Problem details:
When a line of the entries contains "computer", please list that line.

*** Opening of Data in this exercise ***

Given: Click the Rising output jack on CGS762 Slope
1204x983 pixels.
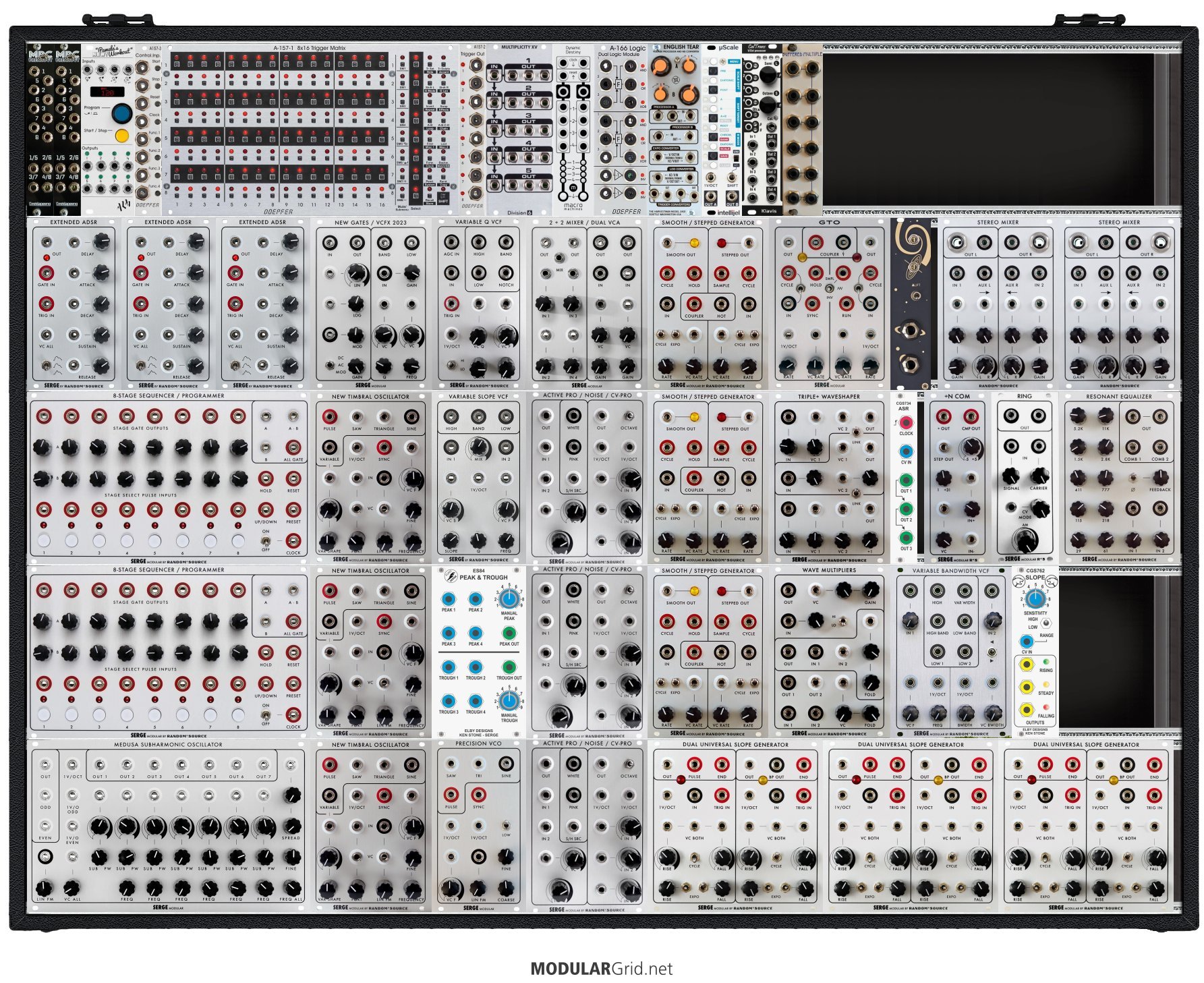Looking at the screenshot, I should pyautogui.click(x=1026, y=665).
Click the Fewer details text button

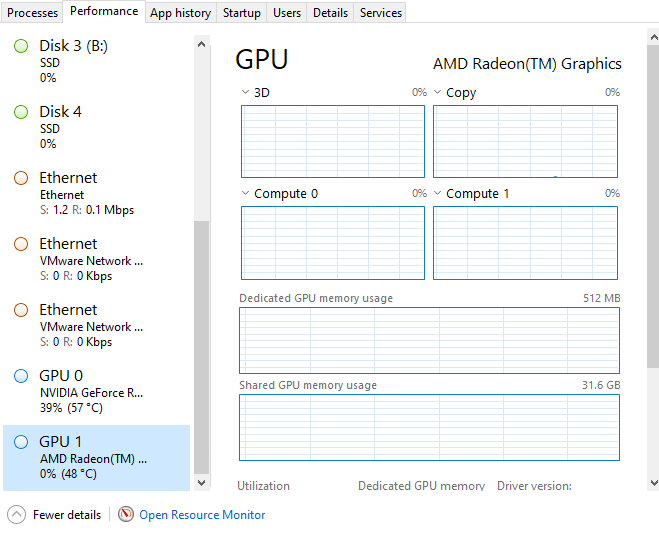pos(67,515)
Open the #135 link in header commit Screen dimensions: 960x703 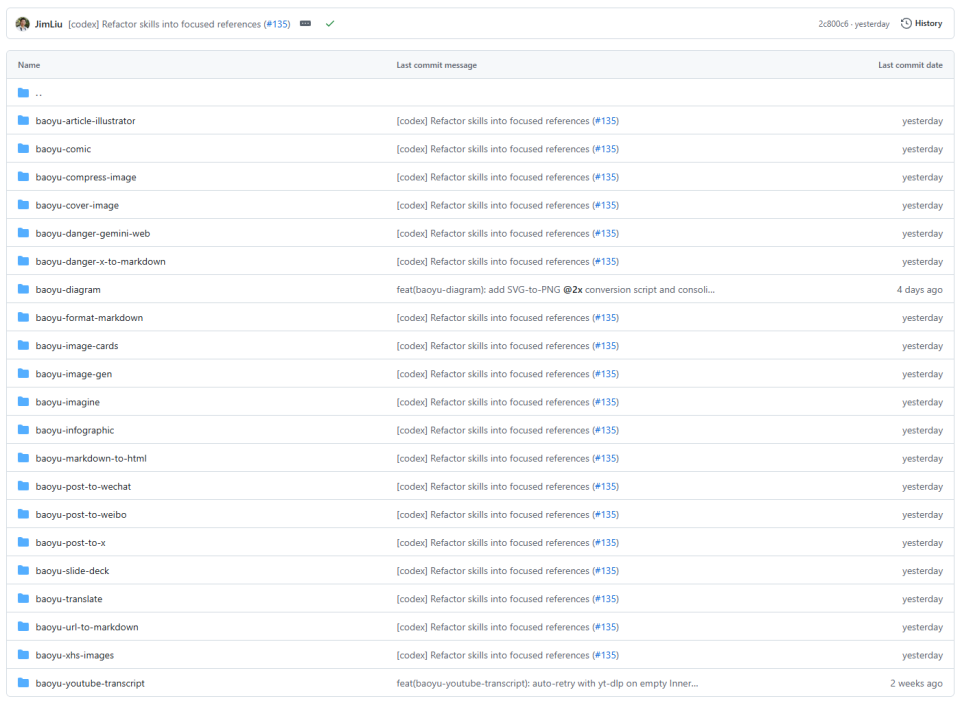pos(277,24)
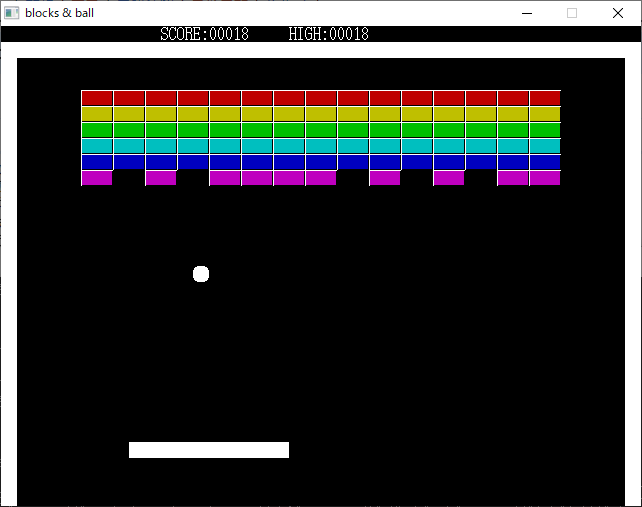Click the leftmost cyan brick

97,146
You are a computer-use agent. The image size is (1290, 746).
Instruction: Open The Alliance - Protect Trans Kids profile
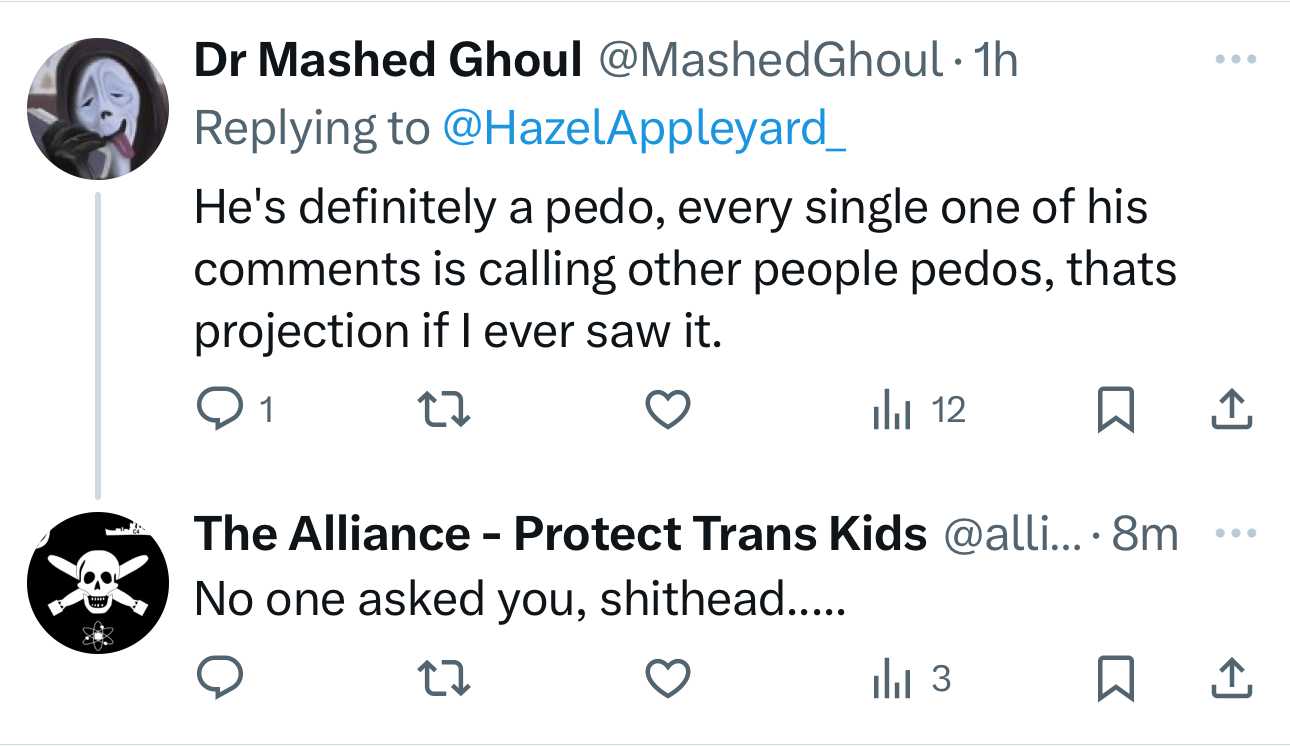[x=560, y=535]
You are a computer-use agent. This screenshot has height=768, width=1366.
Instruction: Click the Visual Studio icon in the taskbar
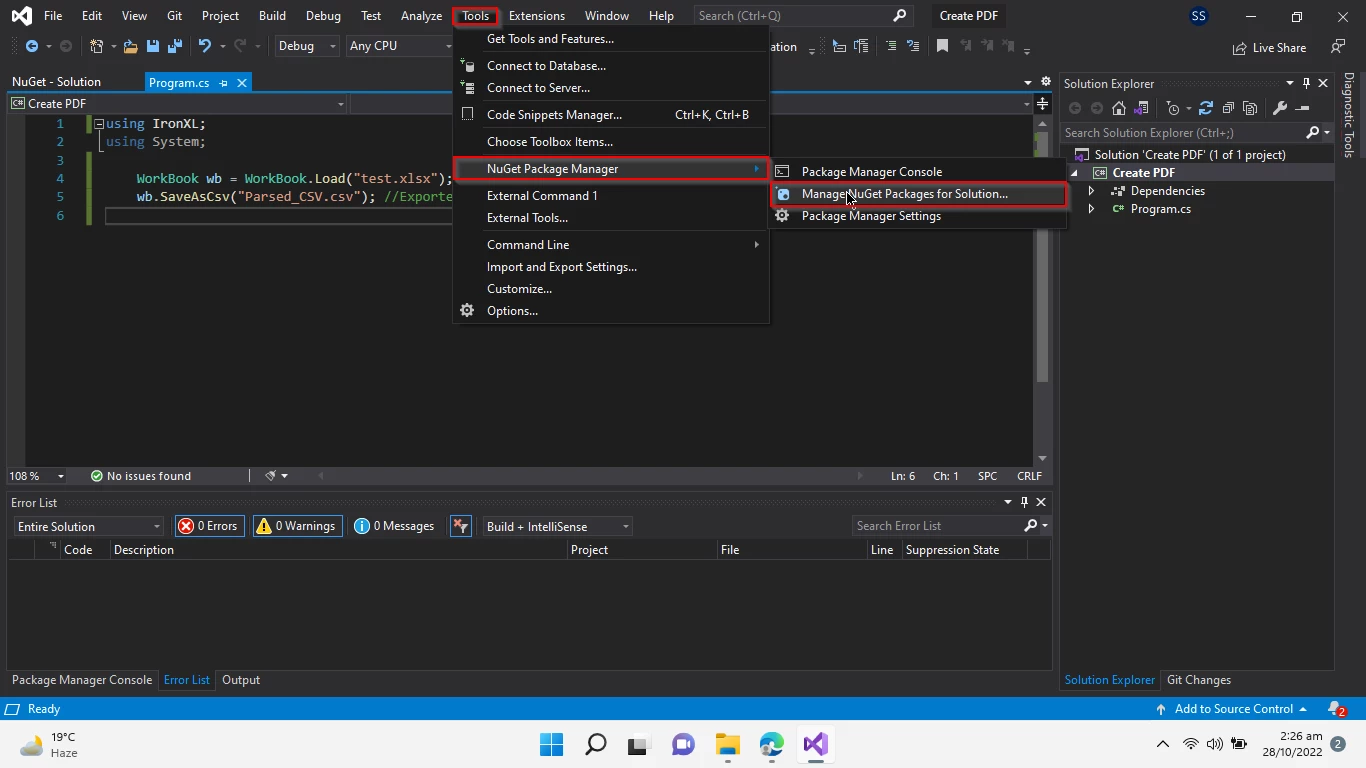click(815, 744)
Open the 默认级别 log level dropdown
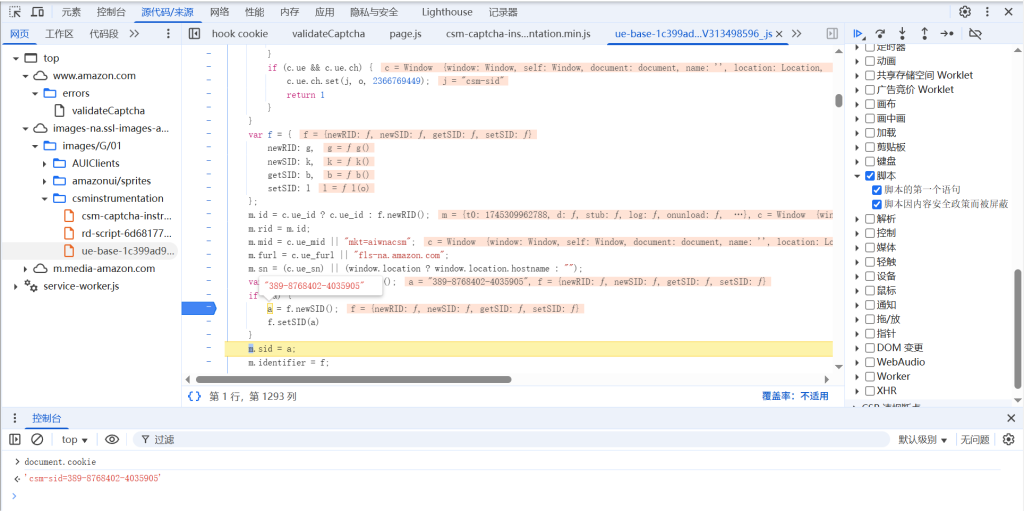The width and height of the screenshot is (1024, 511). 922,439
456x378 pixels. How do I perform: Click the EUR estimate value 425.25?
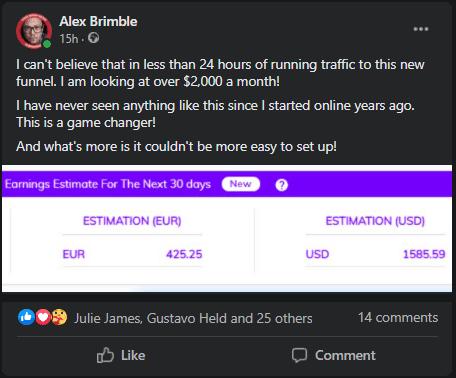[184, 254]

*** Close of Data in this exercise ***

Finished exercise:
You are a computer-use agent. The image size is (1290, 746).
You are a computer-use agent. This screenshot has height=768, width=1366.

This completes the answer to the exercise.